(PROVIDED RECORDS)

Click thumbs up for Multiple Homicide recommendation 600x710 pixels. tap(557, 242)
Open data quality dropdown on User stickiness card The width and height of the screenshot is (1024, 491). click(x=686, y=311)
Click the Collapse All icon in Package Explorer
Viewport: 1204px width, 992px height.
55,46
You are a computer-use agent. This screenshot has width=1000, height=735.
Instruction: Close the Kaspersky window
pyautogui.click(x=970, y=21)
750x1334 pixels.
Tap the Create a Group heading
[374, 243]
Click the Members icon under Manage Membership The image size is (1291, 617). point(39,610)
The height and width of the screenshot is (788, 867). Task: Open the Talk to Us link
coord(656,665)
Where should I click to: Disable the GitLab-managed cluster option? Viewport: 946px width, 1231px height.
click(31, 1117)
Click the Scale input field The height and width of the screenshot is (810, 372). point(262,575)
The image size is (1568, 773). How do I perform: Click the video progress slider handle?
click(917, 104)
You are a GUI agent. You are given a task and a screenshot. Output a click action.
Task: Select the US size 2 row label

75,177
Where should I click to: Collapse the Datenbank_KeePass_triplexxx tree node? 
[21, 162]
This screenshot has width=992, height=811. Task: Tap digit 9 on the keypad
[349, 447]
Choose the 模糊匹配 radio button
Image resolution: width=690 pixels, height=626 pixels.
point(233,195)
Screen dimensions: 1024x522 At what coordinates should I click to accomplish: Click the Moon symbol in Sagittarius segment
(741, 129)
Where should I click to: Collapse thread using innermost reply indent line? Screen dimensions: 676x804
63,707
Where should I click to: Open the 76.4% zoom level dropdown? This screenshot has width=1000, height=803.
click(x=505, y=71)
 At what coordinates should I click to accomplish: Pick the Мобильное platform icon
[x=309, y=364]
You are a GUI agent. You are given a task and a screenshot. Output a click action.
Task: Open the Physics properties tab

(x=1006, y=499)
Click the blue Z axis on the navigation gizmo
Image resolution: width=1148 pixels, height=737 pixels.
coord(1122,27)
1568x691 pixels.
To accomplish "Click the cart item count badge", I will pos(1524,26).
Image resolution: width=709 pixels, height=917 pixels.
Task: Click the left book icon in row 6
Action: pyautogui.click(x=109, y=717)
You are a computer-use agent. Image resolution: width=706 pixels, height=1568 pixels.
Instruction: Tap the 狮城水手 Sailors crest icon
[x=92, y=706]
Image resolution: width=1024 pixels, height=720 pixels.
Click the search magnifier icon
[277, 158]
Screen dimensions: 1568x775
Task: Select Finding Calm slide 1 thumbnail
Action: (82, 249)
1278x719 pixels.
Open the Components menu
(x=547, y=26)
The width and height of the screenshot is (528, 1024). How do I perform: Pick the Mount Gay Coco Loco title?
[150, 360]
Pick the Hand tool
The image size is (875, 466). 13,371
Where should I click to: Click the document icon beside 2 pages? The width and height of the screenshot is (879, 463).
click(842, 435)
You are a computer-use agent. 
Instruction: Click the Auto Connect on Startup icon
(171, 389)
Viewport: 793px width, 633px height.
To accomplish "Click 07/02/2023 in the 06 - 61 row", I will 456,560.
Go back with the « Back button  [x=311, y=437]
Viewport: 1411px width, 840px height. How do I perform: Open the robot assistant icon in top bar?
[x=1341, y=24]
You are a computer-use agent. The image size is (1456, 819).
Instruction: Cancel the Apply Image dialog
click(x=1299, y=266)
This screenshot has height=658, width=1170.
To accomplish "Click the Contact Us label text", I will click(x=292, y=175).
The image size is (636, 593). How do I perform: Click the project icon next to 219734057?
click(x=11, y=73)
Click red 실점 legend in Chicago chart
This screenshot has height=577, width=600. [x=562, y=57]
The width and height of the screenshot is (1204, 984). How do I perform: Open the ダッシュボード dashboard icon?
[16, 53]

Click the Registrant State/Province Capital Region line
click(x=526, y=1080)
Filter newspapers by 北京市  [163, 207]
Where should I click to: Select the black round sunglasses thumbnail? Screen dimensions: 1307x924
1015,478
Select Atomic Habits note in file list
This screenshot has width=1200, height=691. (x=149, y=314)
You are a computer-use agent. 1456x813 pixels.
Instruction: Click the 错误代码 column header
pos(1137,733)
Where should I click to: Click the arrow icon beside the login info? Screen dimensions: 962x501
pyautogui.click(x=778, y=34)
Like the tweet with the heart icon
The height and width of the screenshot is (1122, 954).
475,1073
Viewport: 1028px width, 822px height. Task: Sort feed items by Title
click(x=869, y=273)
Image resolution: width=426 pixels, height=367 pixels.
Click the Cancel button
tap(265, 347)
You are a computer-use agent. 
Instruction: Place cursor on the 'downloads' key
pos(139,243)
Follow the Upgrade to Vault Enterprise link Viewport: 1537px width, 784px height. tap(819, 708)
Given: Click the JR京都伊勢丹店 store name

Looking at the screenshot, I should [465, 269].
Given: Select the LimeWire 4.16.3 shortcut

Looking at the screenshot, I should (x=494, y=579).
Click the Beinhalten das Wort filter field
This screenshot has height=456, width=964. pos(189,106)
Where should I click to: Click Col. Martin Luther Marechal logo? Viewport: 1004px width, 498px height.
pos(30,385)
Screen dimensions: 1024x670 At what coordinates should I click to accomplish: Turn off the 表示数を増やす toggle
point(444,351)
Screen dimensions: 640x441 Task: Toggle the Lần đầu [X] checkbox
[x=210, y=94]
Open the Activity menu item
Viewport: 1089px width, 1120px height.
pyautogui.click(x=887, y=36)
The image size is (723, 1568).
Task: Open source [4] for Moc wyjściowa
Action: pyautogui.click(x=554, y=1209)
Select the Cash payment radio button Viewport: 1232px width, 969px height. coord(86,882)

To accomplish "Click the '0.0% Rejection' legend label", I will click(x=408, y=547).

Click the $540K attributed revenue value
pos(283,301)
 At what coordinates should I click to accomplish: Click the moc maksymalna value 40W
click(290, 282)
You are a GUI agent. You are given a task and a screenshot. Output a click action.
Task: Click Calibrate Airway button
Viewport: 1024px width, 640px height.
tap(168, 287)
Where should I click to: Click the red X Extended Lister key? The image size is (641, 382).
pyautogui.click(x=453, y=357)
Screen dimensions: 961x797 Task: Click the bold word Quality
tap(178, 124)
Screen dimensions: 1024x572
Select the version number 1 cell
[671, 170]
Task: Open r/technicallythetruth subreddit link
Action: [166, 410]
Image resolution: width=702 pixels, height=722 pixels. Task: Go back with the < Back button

(End PROVIDED RECORDS)

WHAT THE EXERCISE ASKS. Every line of the data that holds "back" should be counted, and only the total given.

EXPECTED ANSWER. 2